Conrad Black arrived at the Coleman Federal Correctional Complex on March 3 to begin serving a 6½-year sentence. In keeping with his defiant nature, he couldn’t resist penning the final word. In a column published in the National Post and New York Sun, he decried his “unjust” incarceration. This parting letter is noteworthy, in that it provides the most detailed account yet of Black’s downfall from his own perspective.
Several of Black’s assertions warrant skepticism. One is his emphasis that his successors at two of the companies he once controlled, Chicago-based Hollinger International (now called Sun-Times Media Group) and Toronto-based Hollinger Inc., grossly mismanaged while unjustly enriching themselves with lavish compensation. As Black and others correctly point out, both companies have performed abysmally in terms of financial performance, share price and other benchmarks.
Here the irony eludes Black. He and other executives were accused of shovelling money out International’s back door via shady non-competition agreements. At a 2002 annual meeting, Black’s responses to questions about the payments from shareholders prompted colleague (and, later, co-defendant) Peter Atkinson to comment that Black had lied. A jury convicted them of fraud during last year’s four-month trial in Chicago. Faithfully adhering to Hollinger’s rapacious tradition, their successors have similarly lined their pockets. The difference: there is no evidence of fraud or concealment. Had Black not been caught plundering his own company, that bounty could have been his.
Secondly, Black asserts that International violated the so-called November Agreement, not he. A little history is in order. In November 2003, Black reached a “restructuring agreement” with a special committee of International’s board. Among other things, Black agreed to resign as CEO but remained chairman and vowed to dedicate his time to a “strategic process” involving the possible sale of assets. Unbeknownst to International, however, Black was already negotiating to sell its parent company, Hollinger Inc.
If Black seeks to understand why so many have been reluctant to take him at his word, he need only recall this notorious deceit.

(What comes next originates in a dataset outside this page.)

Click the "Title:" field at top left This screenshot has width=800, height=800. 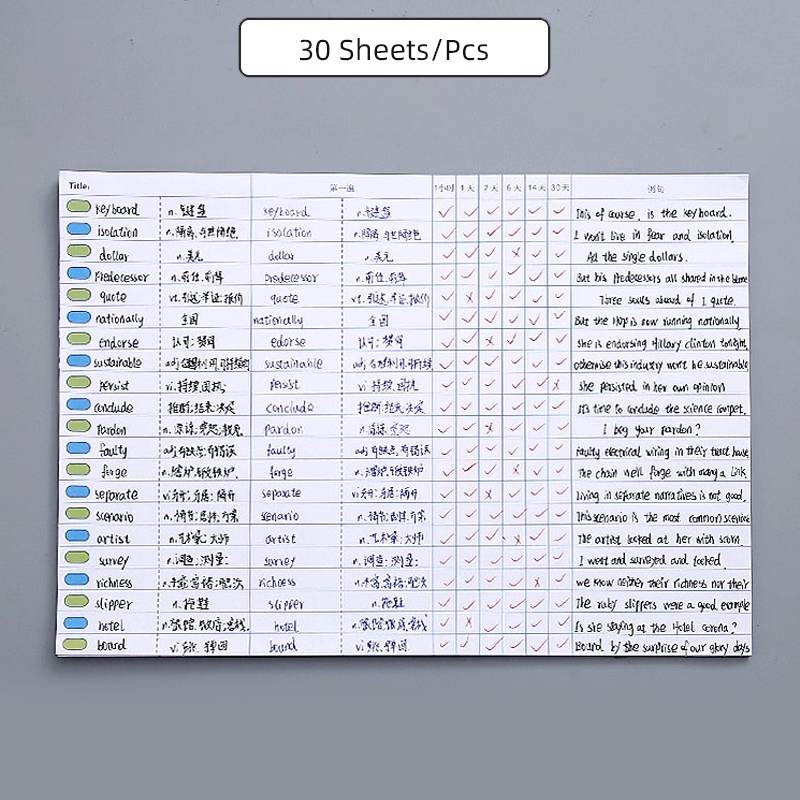coord(80,185)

In this month’s parting missive, however, Black indulges in some breathtaking, fanciful revisionism. “Within a few weeks, the Special Committee [of International’s board] had violated six of the eight clauses in the agreement,” Black wrote. In other words, he is the aggrieved party.

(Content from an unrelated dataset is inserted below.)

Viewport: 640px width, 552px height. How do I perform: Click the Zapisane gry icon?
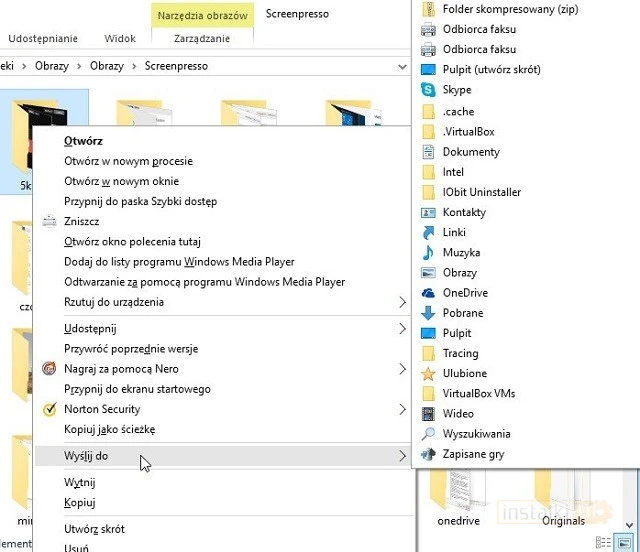(428, 454)
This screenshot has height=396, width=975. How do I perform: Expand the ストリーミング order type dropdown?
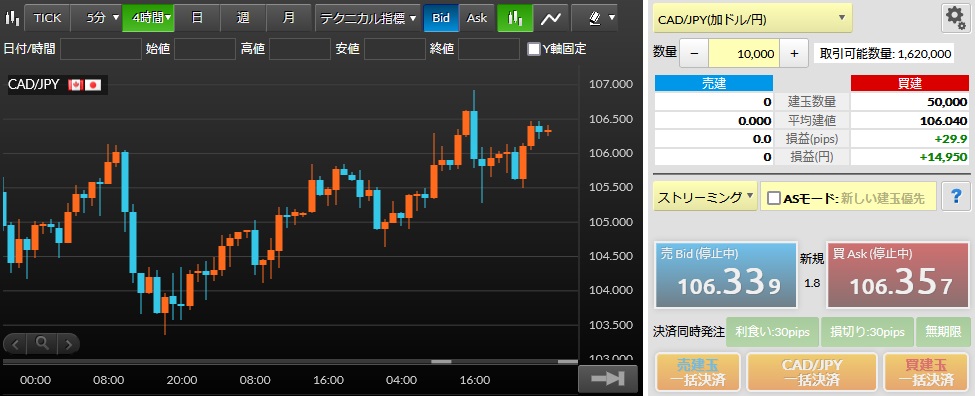[x=705, y=197]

The Delaware Chancery Court considered this matter in 2004. In his written opinion, Judge Leo Strine concluded that Black violated the agreement through his back-room negotiations — immediately after signing it, even before a few weeks had passed. “During the course of his dealings,” Strine wrote, “Black misrepresented facts to the International board, used confidential company information for his own purposes without permission, and made threats.” Black provided no convincing evidence, then or now, to support his version of events.
It’s unseemly that Black blames others for his own dishonest acts. But this bald, reckless assertion has broader significance: it confirms the wisdom of lawyer Edward Greenspan, who recommended Black not testify last year in Chicago. Such assertions do not stand up under even cursory examination, much less aggressive cross-examination.
As their client settles in at Coleman, Black’s lawyers now turn to his appeal. While making no preliminary judgment, the U.S. Court of Appeals has said it has raised “a substantial question” concerning two fraud counts for which Black was convicted. He may yet exit his cell well before his projected release date of Oct. 30, 2013. And yet, by bending the truth, ignoring inconvenient facts and accepting not the slightest modicum of responsibility for his actions, Black’s letter loudly reminds us of the qualities that gained its author admission to Coleman in the first place. His dishonesty is a stain even the most sympathetic appeals court can never erase — and a character flaw no prison is likely to correct.